THE EXERCISE:
Rewrite the part of the records that opens with the line containing "Task: Click the lower-left Bedroom label" and runs through the end of the records as a JSON list of strings, one string per line, leaving out blank lines.

■ ■ ■ ■ ■

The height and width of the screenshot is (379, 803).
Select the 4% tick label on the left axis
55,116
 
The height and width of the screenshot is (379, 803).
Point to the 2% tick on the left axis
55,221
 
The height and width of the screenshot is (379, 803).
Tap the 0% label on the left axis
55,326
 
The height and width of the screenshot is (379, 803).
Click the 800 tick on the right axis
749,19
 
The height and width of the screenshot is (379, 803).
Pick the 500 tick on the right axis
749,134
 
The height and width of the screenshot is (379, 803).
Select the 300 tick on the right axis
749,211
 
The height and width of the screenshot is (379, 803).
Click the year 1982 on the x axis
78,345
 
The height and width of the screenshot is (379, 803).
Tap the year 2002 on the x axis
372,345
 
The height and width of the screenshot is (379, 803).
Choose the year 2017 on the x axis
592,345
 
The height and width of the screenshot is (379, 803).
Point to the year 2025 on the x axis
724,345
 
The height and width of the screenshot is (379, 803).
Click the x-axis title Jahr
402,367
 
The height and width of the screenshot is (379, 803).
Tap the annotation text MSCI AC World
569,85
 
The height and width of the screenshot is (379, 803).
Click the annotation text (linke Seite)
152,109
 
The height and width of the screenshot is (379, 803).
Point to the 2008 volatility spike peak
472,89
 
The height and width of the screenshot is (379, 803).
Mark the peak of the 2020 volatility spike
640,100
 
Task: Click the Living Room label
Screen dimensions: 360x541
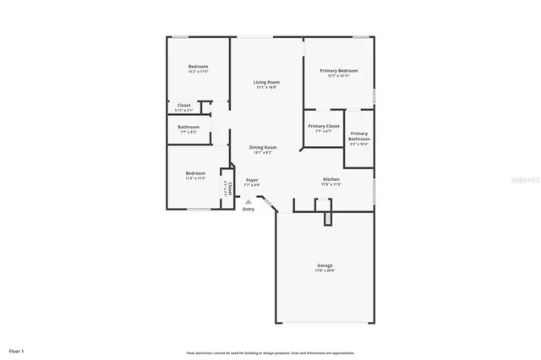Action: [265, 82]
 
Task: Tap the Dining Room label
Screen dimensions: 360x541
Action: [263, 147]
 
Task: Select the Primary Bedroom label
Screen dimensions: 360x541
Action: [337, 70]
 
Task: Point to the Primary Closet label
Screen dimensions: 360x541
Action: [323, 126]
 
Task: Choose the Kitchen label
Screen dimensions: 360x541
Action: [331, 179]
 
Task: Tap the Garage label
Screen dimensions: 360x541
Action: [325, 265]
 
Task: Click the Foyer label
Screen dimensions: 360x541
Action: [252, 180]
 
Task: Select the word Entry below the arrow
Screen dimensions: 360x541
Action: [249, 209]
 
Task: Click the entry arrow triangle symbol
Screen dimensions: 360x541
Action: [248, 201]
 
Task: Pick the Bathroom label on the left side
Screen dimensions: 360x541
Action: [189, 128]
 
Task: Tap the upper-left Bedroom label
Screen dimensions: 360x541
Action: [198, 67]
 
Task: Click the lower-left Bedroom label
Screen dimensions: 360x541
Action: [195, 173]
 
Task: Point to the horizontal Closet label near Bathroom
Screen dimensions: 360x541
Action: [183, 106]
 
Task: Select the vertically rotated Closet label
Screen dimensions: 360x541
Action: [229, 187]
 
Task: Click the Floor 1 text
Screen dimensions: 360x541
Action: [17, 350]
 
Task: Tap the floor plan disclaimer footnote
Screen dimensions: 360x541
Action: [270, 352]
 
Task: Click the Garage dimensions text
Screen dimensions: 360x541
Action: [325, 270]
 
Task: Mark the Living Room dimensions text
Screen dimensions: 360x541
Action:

■ ■ ■ ■ ■

FULL OUTPUT:
[
  "Task: Click the lower-left Bedroom label",
  "Screen dimensions: 360x541",
  "Action: [195, 173]",
  "Task: Point to the horizontal Closet label near Bathroom",
  "Screen dimensions: 360x541",
  "Action: [183, 106]",
  "Task: Select the vertically rotated Closet label",
  "Screen dimensions: 360x541",
  "Action: [229, 187]",
  "Task: Click the Floor 1 text",
  "Screen dimensions: 360x541",
  "Action: [17, 350]",
  "Task: Tap the floor plan disclaimer footnote",
  "Screen dimensions: 360x541",
  "Action: [270, 352]",
  "Task: Click the Garage dimensions text",
  "Screen dimensions: 360x541",
  "Action: [325, 270]",
  "Task: Mark the Living Room dimensions text",
  "Screen dimensions: 360x541",
  "Action:"
]